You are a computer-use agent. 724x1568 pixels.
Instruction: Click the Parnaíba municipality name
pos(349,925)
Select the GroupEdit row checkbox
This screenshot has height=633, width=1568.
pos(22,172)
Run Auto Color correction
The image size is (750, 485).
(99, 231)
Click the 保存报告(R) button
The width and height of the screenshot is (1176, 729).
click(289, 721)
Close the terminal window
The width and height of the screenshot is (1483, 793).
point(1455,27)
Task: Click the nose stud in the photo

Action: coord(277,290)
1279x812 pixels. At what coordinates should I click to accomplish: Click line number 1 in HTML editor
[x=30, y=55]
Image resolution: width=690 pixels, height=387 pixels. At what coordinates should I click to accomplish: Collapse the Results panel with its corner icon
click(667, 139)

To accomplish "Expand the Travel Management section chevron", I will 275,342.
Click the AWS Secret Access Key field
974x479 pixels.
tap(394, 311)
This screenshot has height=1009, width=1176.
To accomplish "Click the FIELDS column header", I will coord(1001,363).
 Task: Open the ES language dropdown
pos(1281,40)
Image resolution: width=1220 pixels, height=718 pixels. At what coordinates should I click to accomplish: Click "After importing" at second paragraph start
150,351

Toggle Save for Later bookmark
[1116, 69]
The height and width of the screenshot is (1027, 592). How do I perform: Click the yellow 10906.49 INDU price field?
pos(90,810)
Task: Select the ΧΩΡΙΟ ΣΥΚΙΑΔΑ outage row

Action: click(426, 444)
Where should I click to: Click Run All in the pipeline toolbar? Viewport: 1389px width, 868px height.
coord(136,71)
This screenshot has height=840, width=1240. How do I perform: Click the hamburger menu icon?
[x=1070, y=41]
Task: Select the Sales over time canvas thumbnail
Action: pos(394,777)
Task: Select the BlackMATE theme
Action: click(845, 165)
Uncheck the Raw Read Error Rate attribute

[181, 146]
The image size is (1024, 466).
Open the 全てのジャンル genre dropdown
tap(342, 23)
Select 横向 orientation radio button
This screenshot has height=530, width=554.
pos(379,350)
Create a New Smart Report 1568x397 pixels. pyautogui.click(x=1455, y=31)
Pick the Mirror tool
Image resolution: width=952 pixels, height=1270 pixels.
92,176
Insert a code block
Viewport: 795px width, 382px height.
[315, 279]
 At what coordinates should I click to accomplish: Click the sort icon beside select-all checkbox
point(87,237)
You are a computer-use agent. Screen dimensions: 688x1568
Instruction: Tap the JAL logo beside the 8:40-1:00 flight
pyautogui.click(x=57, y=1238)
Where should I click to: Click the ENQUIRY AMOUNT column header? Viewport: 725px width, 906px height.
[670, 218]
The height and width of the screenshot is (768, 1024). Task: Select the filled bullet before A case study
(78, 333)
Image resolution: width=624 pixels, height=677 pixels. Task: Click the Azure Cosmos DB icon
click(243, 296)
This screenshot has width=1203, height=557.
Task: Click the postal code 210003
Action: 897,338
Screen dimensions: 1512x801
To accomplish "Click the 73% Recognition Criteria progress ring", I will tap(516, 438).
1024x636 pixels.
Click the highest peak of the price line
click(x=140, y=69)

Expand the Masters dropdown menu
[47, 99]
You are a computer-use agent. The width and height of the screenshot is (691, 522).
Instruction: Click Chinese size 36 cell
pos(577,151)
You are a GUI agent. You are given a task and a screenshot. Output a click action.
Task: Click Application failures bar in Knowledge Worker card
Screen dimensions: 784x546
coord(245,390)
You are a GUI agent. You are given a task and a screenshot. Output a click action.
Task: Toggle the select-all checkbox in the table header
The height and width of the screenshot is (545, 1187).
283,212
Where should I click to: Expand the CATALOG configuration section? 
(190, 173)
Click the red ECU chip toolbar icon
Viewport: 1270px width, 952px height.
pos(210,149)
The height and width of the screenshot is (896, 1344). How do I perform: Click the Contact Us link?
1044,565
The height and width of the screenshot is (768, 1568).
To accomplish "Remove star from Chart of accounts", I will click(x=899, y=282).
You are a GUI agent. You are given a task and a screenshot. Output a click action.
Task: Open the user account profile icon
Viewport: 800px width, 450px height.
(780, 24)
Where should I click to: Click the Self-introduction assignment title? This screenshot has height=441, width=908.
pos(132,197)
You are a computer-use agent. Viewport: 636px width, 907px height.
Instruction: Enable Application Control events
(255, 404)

■ ■ ■

- Exercise requirements: From the records above, state how many lines contain the word "will", and leave out everything else.

- Result for this exercise: 4